The 10-run rule still works as a useful baseball shortcut, but it is not a perfect rule in this 2022–2026 sample. MLB teams averaged 4.44 runs per team game, while the rule implies about 5.0 runs per team game. The regression points in the same direction. Based on this sample, the rule is high, with about 8.06 runs per additional win.
Runs scored clearly matter, which is the whole reason the 10-run rule exists in the first place.

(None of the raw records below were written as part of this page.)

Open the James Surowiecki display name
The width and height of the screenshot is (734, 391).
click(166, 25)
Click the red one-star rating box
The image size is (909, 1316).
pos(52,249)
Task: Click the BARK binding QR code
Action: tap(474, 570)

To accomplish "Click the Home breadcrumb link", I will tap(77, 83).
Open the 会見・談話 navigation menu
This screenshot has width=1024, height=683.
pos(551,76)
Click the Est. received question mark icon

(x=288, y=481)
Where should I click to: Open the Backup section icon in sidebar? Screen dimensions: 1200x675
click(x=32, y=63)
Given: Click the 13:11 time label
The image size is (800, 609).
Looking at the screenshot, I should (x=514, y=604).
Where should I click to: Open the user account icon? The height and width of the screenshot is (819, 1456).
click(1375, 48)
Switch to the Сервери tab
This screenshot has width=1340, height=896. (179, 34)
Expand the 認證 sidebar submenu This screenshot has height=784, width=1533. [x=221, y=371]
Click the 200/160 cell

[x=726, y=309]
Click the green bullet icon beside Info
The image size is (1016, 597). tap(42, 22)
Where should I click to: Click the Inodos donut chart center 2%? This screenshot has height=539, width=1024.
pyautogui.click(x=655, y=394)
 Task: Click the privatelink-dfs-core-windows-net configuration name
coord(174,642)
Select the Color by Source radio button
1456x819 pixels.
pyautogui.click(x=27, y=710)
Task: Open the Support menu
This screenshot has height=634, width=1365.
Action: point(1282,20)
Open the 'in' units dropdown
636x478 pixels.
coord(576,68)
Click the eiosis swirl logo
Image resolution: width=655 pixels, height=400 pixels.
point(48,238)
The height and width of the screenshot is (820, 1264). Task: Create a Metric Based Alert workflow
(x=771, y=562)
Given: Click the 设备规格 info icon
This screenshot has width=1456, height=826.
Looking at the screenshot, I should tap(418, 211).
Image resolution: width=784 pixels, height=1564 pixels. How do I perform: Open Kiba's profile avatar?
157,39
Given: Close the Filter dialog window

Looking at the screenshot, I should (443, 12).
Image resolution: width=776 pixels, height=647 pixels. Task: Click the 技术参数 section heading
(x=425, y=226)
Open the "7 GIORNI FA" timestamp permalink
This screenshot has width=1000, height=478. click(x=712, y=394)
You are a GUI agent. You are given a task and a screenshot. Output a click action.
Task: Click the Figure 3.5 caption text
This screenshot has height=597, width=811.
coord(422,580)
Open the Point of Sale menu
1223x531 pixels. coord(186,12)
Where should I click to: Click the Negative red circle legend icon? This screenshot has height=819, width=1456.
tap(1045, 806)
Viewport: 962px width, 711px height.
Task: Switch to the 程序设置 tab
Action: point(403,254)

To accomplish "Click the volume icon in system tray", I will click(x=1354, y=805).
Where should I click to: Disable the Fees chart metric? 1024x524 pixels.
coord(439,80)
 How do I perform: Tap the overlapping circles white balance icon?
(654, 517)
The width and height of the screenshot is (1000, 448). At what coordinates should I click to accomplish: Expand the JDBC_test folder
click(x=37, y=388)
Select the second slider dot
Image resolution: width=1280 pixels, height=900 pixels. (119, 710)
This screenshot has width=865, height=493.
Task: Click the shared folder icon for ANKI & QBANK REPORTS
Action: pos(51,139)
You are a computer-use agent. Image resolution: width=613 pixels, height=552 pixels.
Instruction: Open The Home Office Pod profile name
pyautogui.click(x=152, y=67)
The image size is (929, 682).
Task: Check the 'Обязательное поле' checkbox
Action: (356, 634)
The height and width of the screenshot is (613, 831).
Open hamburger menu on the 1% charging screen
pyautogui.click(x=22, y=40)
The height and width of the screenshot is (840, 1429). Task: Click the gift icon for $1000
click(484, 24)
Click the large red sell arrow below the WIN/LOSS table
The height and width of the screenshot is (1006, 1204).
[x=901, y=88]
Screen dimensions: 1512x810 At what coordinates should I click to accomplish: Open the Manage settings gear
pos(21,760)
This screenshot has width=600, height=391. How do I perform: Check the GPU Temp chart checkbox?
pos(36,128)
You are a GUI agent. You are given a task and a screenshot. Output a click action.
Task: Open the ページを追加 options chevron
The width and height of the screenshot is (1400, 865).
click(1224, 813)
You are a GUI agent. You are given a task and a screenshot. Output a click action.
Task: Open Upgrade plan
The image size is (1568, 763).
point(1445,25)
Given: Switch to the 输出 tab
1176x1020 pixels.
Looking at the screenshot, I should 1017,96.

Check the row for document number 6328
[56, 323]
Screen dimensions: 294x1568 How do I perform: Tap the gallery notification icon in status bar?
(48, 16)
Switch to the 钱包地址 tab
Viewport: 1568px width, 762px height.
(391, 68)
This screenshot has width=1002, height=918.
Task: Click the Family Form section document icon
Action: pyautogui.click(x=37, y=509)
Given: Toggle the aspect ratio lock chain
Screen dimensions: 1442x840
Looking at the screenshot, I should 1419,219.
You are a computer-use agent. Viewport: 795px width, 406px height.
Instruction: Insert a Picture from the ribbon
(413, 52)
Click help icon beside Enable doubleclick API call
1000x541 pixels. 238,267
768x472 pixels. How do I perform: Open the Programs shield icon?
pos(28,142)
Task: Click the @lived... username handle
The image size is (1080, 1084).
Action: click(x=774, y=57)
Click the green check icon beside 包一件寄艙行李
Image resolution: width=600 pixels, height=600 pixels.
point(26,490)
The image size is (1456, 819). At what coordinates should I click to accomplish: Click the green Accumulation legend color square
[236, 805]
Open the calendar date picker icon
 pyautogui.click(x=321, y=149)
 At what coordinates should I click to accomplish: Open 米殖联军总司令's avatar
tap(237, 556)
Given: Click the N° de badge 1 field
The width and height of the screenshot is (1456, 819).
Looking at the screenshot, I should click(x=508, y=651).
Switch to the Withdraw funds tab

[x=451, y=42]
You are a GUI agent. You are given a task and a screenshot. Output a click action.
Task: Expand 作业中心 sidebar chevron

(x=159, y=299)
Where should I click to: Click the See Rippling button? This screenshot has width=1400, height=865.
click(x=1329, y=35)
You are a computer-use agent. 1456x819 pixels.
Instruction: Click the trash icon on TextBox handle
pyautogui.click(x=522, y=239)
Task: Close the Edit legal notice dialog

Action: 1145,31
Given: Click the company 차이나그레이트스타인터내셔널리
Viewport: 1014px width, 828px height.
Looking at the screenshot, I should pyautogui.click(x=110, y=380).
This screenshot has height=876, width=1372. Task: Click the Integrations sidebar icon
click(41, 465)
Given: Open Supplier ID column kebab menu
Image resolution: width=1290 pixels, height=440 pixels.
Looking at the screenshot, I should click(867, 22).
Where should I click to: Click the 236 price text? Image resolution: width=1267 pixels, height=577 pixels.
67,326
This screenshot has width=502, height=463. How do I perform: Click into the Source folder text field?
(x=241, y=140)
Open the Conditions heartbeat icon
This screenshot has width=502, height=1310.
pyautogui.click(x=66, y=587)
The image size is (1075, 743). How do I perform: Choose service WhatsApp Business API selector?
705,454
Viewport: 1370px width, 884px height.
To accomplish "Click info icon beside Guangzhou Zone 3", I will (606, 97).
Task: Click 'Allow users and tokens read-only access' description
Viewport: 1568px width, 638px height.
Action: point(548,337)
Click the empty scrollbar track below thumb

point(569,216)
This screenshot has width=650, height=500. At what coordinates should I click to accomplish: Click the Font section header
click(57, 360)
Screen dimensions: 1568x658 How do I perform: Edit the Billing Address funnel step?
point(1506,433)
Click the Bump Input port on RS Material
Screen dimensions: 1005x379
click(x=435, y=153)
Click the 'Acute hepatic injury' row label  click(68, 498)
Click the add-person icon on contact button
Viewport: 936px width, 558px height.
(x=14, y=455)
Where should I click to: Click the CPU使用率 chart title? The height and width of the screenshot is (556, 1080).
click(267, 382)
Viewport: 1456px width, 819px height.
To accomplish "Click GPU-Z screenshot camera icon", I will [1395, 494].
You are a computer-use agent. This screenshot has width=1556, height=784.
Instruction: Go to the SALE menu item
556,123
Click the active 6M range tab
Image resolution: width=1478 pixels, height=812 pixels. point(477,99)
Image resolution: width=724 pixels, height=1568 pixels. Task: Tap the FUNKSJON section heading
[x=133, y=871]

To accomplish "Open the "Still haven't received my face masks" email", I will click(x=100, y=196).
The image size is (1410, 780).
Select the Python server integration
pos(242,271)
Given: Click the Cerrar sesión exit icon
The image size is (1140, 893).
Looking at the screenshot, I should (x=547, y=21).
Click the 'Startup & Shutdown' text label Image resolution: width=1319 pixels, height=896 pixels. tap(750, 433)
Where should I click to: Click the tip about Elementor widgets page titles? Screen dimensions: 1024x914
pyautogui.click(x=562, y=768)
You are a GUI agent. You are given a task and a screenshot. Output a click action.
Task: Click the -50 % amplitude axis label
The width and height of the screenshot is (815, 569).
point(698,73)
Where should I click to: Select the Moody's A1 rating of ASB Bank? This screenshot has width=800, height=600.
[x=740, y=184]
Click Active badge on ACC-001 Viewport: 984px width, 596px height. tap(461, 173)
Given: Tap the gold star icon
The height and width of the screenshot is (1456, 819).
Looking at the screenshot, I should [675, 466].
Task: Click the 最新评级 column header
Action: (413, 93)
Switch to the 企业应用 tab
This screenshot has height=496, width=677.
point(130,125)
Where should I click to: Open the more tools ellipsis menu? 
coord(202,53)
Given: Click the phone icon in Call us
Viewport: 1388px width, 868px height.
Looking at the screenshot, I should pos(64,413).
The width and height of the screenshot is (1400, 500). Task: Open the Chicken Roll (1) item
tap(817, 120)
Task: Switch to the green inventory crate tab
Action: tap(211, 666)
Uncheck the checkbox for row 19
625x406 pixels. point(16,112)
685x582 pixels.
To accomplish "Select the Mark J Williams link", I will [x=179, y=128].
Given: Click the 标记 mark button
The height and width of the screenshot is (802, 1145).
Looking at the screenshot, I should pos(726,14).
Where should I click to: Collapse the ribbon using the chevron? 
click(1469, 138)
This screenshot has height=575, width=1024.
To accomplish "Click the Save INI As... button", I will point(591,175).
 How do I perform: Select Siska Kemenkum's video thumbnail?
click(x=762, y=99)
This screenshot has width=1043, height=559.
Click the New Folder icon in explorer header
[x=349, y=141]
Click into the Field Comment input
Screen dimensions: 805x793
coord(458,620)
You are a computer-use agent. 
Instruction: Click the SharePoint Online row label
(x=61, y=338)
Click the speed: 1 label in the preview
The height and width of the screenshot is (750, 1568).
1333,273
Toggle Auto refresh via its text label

Still, the R-squared value of 0.547 shows that offense alone does not explain everything about winning. Teams also win with pitching, defense, run prevention, bullpen performance, sequencing, and close-game results.
The broader modeling lesson is that the method has to match the question. Linear regression helps test the relationship between runs and wins. K-means clustering helps group similar teams or players by style. Logistic regression is the better choice when the outcome is binary, like a free throw being made or missed.